= Rita D. Millar =

American politician

Rita D. Millar (1884-June 17, 1953) was an American politician and the first woman in Nevada to hold public office following the Nineteenth Amendment to the United States Constitution.

==Personal life==
Millar was born in Honolulu, Kingdom of Hawai'i in 1884 to Alfred and Ada McCarthy. She had a brother, Jack McCarthy, the publisher of the Yerrington Times. When Millar was an infant, her parents moved to Virginia City, Nevada and then to Hawthorne, Nevada. Millar went to school in Chicago, where she met her husband, James Millar. The couple moved to San Francisco and then to Hawthorne. They had three children, Jules, Jack, and Mrs. Jack Burns. James Millar predeceased her.

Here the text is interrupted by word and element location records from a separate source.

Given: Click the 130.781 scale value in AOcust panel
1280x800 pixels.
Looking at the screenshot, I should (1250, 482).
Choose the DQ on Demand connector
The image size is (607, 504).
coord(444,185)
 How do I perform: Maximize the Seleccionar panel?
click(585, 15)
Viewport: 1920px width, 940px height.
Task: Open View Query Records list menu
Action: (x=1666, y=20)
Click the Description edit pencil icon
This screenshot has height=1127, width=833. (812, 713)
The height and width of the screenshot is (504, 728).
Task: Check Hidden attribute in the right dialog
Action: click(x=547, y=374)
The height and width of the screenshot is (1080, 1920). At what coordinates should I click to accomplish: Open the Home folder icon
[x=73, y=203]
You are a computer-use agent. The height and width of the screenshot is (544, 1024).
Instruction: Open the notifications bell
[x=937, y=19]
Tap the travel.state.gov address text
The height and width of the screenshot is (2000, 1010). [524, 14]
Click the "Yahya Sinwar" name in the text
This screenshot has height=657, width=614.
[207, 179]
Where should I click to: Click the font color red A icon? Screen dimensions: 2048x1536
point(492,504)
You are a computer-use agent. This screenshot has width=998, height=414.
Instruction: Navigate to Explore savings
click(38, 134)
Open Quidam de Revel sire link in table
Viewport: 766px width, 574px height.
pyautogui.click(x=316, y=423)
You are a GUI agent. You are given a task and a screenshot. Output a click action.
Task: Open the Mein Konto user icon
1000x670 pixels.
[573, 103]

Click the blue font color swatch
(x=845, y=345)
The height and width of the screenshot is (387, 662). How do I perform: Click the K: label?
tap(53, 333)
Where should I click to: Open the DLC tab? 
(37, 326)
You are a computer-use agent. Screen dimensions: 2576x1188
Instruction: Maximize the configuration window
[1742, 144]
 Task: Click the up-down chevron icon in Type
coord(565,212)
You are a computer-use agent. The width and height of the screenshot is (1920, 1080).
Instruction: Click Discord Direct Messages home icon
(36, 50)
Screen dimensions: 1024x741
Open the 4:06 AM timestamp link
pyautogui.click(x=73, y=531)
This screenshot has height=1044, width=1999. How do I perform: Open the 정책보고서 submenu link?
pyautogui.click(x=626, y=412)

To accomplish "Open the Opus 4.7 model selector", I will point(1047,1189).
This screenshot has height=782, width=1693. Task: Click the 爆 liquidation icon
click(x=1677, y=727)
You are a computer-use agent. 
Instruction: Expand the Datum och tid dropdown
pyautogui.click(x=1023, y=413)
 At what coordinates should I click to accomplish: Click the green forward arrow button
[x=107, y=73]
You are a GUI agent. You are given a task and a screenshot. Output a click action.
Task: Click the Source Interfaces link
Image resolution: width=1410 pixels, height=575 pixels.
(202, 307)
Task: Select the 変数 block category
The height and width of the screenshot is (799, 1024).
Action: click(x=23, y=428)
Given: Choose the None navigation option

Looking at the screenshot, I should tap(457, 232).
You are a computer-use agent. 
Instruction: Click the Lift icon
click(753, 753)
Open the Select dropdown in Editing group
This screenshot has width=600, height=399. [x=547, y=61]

She was the president of the Nevada Women's Club and was a member of the Pythian Sisters, International Association of Rebekah Assemblies, the Neighbors of Woodcraft, and the American Legion Auxiliary. Millar died on June 17, 1953. Her funeral was at St. Theresa's Catholic Church and she was buried in the Catholic Cemetery.

==Career==
In 1916, Millar was elected as the recorder and ex-officio auditor of Mineral County, Nevada, becoming the first woman elected to a public position in Nevada. She was re-elected in 1920. In that election, upon the first count of ballots, Millar was declared the winner by a margin of three votes. He opponent, Agnes B. Crownover, contested the election and a district judge ruled that Crownover had won, 306–304. Millar appealed to the Nevada Supreme Court where the lower court's decision was overturned. Millar finally took office six months after the election.

Millar represented Mineral County as a Democrat in the Nevada State Assembly. When elected in 1922, she was one of four women in the legislature. She beat Genevieve H. Sterling, the Republican candidate who served as an attache of the previous session, by a single vote.

For the last 20 years of her life, Millar worked in the Nevada State Treasurer's office, including five as the deputy treasurer.